RicelandMeadows


Sod Waterway works even in Winter

snoway

December 30, 2016

The other evening while doing chores, I got to admire one of my farming practices. This little intermittent stream winds its way through my recently planted speltz field. I was careful when planting and doing the field preparation to keep this sensitive area intact. The grass, even this late in the year, filters any topsoil that might otherwise wash into the nearby watershed. This is good farm stewardship and I am proud to do it.

It is by paying attention to small details that makes good economic sense. My soil stays where in belongs. The nutrients also stay with the newly planted crop instead of washing into the stream that makes up the eastern border of our farm. It is also pretty to look at any time of year. The bright green of the fresh grass against the newly fallen snow, brightens our landscape. So we reap the benefits of good crops, a great view and that of being a good steward.

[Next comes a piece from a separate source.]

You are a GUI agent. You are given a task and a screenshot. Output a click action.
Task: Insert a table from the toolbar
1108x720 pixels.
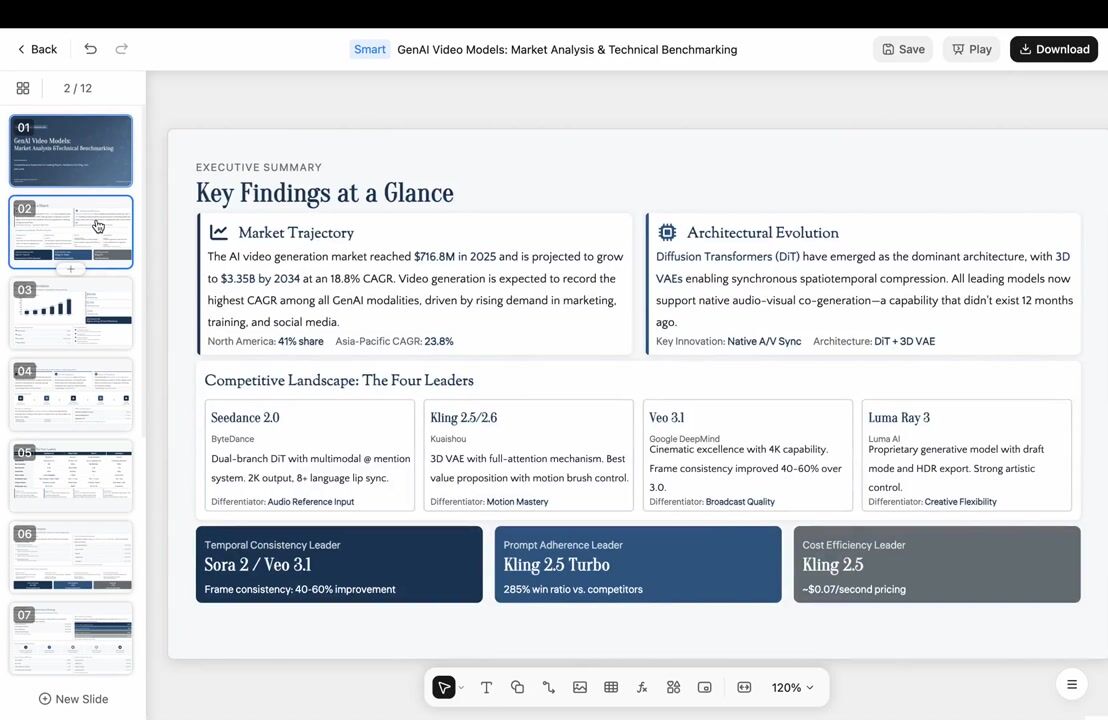point(611,687)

I suggest putting environmental concerns at the top of your list as a small farmer, land owner or caretaker. The rewards will last long after you are gone from this Earth. The effects of good stewardship benefit people unknown to you , as well as, your closest neighbors. Best of all, your farm and your bottom line will reflect your efforts.



Living on the Edge
November 1, 2015, 8:59 pm
Filed under: November 2015 | Tags: , , , , ,
The edge of the spelt field

The edge of the spelt field

November 1, 2015

Wow, the calendar moves again! I am busily preparing for winter. We butchered our last flock of meat chickens this weekend. They have gone off to freezer camp. We also got over two and a half gallons of rich broth from the backs and necks. The chickens grew fast and will be delicious all winter long 😮

I spent part of the last few days putting equipment away. I like it all stored inside, only the manure spreader needs attended to, but first we will spread the autumn compost. I moved the cows to their last paddock before winter this evening. They will graze there for another two weeks at least. Then its time to start feeding hay. It was a great grass year in spite of the mid-summer drought.

Tonight, I put the ram in with the ewes. They were having a ball getting to know each other. April babies will be bouncing around the pasture next spring, a happy sight after maple sugaring is over. For now, I will keep working on firewood. I have quite a bit to bring out of the east end of the woods. I planted speltz in our far east paddock, but knowing that I had wood to bring out, I left a sod strip along the fence.

That sod strip will hold up to the horse’s foot traffic much better than newly turned soil. It is a method of good stewardship leaving this edge to use. Soil erosion will be at a minimum. I won’t have big ruts to fix and the horses get a good place to walk…everybody wins!

As the woodland creatures and I prepare for winter, I think we are all on the edge a bit. We scamper crazily, knowing that soon the land will be covered in snow, or worse yet, cold rain. I feel better after this weekend of work, but I’m sure that I forgot something. Oh well, I ‘ll cross that bridge when we get to it, in the meantime, I will make plans for skidding logs on that well planned strip of sod with my horses. Horse time is a great stress reliever, keeping them out of the mud keeps me off the edge.